What lines of the data hold the string "swatch"? Pull each one out.

** Data for this task follows **

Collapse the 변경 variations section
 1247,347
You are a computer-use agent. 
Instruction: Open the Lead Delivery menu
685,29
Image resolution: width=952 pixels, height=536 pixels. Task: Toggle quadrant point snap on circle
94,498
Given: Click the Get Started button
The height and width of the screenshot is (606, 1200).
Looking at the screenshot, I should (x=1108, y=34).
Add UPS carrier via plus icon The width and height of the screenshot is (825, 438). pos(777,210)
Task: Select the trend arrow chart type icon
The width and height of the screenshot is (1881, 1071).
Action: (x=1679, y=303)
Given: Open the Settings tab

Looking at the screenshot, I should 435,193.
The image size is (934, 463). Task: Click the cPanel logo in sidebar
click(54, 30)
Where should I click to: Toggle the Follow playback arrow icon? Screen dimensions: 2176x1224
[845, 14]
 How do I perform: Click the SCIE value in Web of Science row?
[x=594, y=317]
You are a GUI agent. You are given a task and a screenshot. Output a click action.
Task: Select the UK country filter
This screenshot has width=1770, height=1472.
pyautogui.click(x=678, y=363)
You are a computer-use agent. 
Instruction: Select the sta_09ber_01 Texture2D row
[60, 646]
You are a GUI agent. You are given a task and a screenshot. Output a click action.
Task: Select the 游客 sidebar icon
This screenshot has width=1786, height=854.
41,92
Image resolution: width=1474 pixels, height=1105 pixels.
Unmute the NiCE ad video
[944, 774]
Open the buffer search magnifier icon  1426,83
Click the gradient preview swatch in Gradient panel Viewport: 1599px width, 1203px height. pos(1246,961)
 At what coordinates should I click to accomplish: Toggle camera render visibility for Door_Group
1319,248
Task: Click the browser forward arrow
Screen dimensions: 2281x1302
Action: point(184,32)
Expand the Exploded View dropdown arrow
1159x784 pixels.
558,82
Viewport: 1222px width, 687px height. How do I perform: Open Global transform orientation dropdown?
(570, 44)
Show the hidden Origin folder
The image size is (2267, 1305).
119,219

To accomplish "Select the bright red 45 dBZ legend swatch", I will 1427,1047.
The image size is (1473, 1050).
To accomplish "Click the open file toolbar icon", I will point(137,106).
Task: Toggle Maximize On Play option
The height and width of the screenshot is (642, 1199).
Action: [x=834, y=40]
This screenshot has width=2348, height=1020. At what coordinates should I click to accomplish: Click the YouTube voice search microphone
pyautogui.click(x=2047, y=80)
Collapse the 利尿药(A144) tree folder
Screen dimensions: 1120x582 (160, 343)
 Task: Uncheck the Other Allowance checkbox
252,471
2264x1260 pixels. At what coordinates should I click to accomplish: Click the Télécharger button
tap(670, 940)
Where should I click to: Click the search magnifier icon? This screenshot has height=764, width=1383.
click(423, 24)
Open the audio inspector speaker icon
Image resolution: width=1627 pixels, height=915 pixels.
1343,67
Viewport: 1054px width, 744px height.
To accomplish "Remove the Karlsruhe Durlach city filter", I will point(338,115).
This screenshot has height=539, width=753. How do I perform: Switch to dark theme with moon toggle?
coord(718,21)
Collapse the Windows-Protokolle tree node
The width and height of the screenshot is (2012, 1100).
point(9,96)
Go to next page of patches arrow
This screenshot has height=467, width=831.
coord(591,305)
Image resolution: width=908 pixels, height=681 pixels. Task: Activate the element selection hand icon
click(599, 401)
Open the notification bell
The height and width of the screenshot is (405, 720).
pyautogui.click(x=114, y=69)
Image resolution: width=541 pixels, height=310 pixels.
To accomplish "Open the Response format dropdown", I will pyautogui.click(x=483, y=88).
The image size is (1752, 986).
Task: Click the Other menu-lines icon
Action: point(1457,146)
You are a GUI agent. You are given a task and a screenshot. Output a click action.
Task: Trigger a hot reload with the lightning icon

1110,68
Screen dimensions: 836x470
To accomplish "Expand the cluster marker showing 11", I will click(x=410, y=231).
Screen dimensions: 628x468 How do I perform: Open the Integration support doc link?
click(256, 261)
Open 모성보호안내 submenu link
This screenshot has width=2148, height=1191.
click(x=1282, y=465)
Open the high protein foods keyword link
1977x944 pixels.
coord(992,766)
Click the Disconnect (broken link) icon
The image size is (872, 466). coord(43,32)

** End of Data for this task **

#### [Problem solution]
Click the gradient preview swatch in Gradient panel Viewport: 1599px width, 1203px height. pos(1246,961)
To accomplish "Select the bright red 45 dBZ legend swatch", I will 1427,1047.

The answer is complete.